Based on our study, colonoscopy was the preferred screening strategy in our overall sample, but we found differences in preferences for screening strategies based on age subgroups. Generally, colonoscopy was the preferred strategy for individuals under 50 and FIT was preferred by those 50 and over, and these results held when analysis was restricted to the 45-49 and 50-55 groups. To our knowledge, the only study in the literature that explicitly tested preferences by age under 50 was conducted by DeBourcy and colleagues in 2008 [31]. In their supermarket sample, they observed a nonsignificant (p = 0.12) but illustrative trend in preferences for colonoscopy versus FOBT (another stool based test) by age that are similar to the results of this study. In the under 50 age group, 44.9% of people in their sample preferred colonoscopy, while 49% ages 50-64, and 63.6% ages 65-79 preferred colonoscopy. The differences that we found between those ≥50 and people < 50 in this sample are explained by the relative priority assignment to the test effectiveness and features of the test criteria. Both age groups rated test effectiveness as most important for making their decision, however, the ≥50 age group gave features of the test higher priority than the < 50 age group. This difference gave FIT a higher priority score than colonoscopy when we applied the criteria weighting factors in the ≥50 age group. Other studies that have used AHP to explore preferences for colorectal cancer screening strategies have similarly found that the test effectiveness is the most important criteria for participant’s decisions. Researchers across studies have conceptualized and operationalized this criteria in slightly different ways (i.e., preventing cancer [18], test accuracy [19], and sensitivity/specificity [20]).
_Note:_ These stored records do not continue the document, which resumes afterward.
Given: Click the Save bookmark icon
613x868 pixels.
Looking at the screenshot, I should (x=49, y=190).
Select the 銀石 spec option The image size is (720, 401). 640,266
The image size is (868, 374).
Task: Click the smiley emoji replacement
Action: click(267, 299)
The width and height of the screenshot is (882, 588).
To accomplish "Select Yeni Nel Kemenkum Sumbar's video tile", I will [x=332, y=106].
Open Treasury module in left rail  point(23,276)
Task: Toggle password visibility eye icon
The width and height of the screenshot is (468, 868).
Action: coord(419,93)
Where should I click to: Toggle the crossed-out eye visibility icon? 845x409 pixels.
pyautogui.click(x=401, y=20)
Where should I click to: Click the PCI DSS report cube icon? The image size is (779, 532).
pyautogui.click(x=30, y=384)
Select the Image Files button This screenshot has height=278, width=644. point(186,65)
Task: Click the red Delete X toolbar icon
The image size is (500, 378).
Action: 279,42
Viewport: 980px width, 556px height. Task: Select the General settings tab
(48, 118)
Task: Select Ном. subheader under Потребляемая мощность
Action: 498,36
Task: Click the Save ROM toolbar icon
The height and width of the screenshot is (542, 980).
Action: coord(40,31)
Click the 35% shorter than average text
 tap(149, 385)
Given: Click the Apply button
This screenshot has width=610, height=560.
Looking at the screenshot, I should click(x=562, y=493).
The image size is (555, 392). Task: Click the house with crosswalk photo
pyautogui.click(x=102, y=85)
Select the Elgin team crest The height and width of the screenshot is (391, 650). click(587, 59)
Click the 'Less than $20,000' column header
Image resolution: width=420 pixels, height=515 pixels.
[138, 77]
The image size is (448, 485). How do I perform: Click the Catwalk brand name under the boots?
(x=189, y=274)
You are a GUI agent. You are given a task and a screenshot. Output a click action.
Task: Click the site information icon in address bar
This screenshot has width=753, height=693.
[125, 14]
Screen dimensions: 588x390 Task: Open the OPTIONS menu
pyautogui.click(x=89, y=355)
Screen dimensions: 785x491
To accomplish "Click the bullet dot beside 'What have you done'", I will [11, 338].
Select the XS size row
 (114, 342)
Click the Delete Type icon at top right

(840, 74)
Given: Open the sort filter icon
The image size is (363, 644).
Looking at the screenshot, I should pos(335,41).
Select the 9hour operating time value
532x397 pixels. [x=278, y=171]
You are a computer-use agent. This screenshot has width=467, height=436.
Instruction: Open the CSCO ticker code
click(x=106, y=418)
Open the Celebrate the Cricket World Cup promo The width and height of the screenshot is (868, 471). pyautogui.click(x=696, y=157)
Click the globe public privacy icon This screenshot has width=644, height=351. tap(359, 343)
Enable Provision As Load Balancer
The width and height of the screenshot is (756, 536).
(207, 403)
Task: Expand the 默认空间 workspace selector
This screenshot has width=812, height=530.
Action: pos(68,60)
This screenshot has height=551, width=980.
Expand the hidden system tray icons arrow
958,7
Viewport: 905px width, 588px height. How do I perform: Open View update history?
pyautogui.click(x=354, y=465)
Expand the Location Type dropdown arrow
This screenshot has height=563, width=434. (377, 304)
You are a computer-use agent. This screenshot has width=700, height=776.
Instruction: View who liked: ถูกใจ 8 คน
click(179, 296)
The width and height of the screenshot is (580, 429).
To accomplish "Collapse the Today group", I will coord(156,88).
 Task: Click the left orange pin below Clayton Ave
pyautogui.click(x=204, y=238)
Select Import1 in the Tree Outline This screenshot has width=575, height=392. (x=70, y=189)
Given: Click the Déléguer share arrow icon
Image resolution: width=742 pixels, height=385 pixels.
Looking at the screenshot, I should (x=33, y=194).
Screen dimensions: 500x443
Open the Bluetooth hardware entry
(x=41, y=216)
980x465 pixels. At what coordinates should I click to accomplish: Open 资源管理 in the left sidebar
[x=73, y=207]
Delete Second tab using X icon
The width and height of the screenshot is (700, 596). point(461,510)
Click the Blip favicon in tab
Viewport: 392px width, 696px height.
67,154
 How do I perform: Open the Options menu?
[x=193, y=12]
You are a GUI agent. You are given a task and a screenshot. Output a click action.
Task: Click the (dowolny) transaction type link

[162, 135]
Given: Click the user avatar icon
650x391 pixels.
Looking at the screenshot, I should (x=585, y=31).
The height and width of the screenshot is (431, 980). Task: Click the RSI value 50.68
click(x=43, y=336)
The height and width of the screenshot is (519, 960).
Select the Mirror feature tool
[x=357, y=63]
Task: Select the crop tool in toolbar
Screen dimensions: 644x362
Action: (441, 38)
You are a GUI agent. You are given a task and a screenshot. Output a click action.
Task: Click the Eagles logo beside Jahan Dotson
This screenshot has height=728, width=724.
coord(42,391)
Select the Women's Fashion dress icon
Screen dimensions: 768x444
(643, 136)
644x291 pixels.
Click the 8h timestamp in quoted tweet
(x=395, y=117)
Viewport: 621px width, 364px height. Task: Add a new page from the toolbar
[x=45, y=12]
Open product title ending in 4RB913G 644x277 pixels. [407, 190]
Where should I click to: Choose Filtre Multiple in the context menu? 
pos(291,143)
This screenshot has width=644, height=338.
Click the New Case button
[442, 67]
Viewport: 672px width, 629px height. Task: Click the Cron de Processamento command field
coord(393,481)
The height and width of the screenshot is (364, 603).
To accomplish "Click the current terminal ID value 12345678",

We also found that CTC was preferred more often by participants who had lower levels of literacy and decisional efficacy. This may be explained by these participants defaulting to the ‘middle’ option (between colonoscopy and FIT) when unsure about effectiveness, features, and the screening strategy. We did not find differences in AHP derived preference in our sample by any other demographic or cancer experience variables. These results should be considered in the context of previous literature evaluating preferences for screening strategies, which are variable across studies. Investigators in some studies have found differences in CRC screening strategy preference by race [10], income [32], sex/gender [19, 33], education [19, 32, 33], and family history of CRC [32], among other sociodemographic variables, while other studies have similarly found no significant differences [34, 35]. The variability in the results of these studies is likely due to the population that they recruit including their prior experience with CRC screening, variability in the descriptions of each strategy that are presented to participants, and the screening strategies that the researchers provide as options [10, 34, 35]. Clinical settings should carefully consider if differences in preferences of the patient populations that they serve could influence screening programs and investigators should evaluate these differences when interpreting the results of their research.

Approximately 60% of participants gave a stated preference that was concordant with their AHP derived preference, after completing the AHP exercise. This is similar to what Xu, et al. found (0.57) in their 2015 study on individuals that had completed both colonoscopy and FIT tests [19]. The AHP procedure is not created for or intended to replace traditional decision-making processes but to provide additional information that can be used to facilitate the process of thinking through complex decisions. In a healthcare setting, this process would enable patients to come to a clinic appointment better informed, more ready to ask important questions, and ultimately, make a decision that they are satisfied with [14]. For the remaining 40% of participants who provided discordant preferences, there could be criteria that we did not include in the hierarchy or other beliefs about the screening strategies that influenced participants’ judgments that were otherwise not factored into our AHP model, and these warrant further investigation.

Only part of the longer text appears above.